Begin

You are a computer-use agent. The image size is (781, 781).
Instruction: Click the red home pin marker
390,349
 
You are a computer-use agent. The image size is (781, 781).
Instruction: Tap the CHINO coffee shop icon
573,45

End

• TASK GOAL: Copy these records line for line, without changing anything.

• EXERCISE RESULT:
You are a computer-use agent. The image size is (781, 781).
Instruction: Click the red home pin marker
390,349
 
You are a computer-use agent. The image size is (781, 781).
Instruction: Tap the CHINO coffee shop icon
573,45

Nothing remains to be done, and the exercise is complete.